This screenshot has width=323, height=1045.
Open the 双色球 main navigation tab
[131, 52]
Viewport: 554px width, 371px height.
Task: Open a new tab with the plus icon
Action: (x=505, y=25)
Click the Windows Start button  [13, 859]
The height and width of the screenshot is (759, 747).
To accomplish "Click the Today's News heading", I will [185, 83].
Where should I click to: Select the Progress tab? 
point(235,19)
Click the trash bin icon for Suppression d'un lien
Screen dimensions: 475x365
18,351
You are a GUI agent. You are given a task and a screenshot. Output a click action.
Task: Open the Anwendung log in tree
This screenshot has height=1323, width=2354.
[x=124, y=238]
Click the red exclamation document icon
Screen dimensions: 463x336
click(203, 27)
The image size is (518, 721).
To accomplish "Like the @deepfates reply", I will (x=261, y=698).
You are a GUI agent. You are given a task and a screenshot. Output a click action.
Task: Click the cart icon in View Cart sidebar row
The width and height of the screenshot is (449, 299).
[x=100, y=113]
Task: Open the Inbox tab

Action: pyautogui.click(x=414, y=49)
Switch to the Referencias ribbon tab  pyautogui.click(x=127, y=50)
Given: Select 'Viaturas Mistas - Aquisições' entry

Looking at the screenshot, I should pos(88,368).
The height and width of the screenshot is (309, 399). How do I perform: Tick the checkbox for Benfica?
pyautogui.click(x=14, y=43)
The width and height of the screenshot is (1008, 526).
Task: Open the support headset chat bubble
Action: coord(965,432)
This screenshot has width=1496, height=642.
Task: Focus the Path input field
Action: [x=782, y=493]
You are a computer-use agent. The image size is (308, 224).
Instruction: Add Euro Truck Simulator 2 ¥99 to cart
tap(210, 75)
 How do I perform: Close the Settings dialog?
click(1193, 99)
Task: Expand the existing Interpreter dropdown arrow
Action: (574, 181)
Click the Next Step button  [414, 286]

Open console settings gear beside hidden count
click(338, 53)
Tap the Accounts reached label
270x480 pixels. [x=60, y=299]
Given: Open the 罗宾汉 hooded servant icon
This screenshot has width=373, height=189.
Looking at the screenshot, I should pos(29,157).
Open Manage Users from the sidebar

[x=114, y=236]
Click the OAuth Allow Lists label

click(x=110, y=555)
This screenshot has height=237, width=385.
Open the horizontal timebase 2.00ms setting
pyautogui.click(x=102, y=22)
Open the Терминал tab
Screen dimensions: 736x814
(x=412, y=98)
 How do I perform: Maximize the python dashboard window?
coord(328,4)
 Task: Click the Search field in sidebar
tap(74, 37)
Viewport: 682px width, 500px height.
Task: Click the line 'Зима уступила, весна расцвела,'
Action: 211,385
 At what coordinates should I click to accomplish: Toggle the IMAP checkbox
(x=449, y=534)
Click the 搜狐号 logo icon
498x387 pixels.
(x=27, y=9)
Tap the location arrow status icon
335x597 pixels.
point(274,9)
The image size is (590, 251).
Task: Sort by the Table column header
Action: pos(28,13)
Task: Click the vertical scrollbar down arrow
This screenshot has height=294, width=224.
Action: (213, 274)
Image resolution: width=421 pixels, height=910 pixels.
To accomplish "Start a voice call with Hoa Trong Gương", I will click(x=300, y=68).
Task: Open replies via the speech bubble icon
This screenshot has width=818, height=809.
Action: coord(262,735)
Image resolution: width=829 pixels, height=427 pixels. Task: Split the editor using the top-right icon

----------------

Transcribe, without any change, the lines from the start of the records through the line containing "Looking at the screenshot, I should pos(88,368).", with both ends included.

This screenshot has width=323, height=1045.
Open the 双色球 main navigation tab
[131, 52]
Viewport: 554px width, 371px height.
Task: Open a new tab with the plus icon
Action: (x=505, y=25)
Click the Windows Start button  [13, 859]
The height and width of the screenshot is (759, 747).
To accomplish "Click the Today's News heading", I will [185, 83].
Where should I click to: Select the Progress tab? 
point(235,19)
Click the trash bin icon for Suppression d'un lien
Screen dimensions: 475x365
18,351
You are a GUI agent. You are given a task and a screenshot. Output a click action.
Task: Open the Anwendung log in tree
This screenshot has height=1323, width=2354.
[x=124, y=238]
Click the red exclamation document icon
Screen dimensions: 463x336
click(203, 27)
The image size is (518, 721).
To accomplish "Like the @deepfates reply", I will (x=261, y=698).
You are a GUI agent. You are given a task and a screenshot. Output a click action.
Task: Click the cart icon in View Cart sidebar row
The width and height of the screenshot is (449, 299).
[x=100, y=113]
Task: Open the Inbox tab

Action: pyautogui.click(x=414, y=49)
Switch to the Referencias ribbon tab  pyautogui.click(x=127, y=50)
Given: Select 'Viaturas Mistas - Aquisições' entry

Looking at the screenshot, I should pos(88,368).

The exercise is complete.